Task instructions: Take every line from the records below that includes the word "Toggle".

Input data:
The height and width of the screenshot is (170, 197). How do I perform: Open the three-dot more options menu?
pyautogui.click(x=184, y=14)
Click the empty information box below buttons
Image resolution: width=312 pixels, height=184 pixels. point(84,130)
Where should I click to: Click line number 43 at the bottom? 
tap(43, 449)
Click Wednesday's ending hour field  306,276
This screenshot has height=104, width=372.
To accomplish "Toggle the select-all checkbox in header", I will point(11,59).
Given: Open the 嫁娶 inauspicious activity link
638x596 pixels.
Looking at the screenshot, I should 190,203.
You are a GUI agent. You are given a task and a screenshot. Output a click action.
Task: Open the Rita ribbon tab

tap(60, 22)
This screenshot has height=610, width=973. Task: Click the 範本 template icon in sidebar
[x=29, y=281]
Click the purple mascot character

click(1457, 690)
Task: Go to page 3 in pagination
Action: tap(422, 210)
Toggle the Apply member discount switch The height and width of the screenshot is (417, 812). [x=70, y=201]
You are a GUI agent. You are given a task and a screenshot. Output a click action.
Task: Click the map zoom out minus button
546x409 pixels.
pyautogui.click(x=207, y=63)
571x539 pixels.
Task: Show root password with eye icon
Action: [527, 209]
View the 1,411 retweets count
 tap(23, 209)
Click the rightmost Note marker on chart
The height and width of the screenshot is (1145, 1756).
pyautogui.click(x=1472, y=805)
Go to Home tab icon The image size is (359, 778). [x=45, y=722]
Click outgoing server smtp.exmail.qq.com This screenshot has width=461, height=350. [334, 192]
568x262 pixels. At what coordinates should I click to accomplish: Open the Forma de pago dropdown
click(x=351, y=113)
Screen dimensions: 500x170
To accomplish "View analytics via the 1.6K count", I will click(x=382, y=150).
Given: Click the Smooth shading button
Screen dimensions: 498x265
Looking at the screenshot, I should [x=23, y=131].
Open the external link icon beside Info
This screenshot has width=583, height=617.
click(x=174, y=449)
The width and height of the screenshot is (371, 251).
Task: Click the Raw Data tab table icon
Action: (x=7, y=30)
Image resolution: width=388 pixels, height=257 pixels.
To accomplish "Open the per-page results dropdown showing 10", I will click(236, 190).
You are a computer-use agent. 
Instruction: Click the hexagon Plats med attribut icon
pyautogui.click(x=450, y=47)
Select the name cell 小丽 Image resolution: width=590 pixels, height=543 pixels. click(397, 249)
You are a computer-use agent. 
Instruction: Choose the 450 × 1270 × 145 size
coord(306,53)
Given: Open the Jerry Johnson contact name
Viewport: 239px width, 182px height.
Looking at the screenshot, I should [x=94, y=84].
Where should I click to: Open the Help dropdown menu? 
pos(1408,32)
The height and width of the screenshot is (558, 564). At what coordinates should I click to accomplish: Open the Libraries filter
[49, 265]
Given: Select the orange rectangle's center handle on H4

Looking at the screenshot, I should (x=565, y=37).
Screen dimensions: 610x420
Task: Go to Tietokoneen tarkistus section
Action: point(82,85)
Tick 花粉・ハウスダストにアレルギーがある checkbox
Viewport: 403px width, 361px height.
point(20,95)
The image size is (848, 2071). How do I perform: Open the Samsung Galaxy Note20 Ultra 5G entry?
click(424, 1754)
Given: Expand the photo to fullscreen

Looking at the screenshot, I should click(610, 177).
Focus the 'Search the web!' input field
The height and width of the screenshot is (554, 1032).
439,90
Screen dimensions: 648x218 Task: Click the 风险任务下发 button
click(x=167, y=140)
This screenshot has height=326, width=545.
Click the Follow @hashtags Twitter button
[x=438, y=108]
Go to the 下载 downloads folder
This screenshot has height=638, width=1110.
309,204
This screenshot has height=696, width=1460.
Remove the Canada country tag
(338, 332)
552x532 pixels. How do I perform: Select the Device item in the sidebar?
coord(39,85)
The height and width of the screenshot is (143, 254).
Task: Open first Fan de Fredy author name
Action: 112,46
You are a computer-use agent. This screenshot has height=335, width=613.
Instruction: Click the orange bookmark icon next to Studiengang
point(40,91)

Output for this exercise:
To accomplish "Toggle the select-all checkbox in header", I will point(11,59).
Toggle the Apply member discount switch The height and width of the screenshot is (417, 812). [x=70, y=201]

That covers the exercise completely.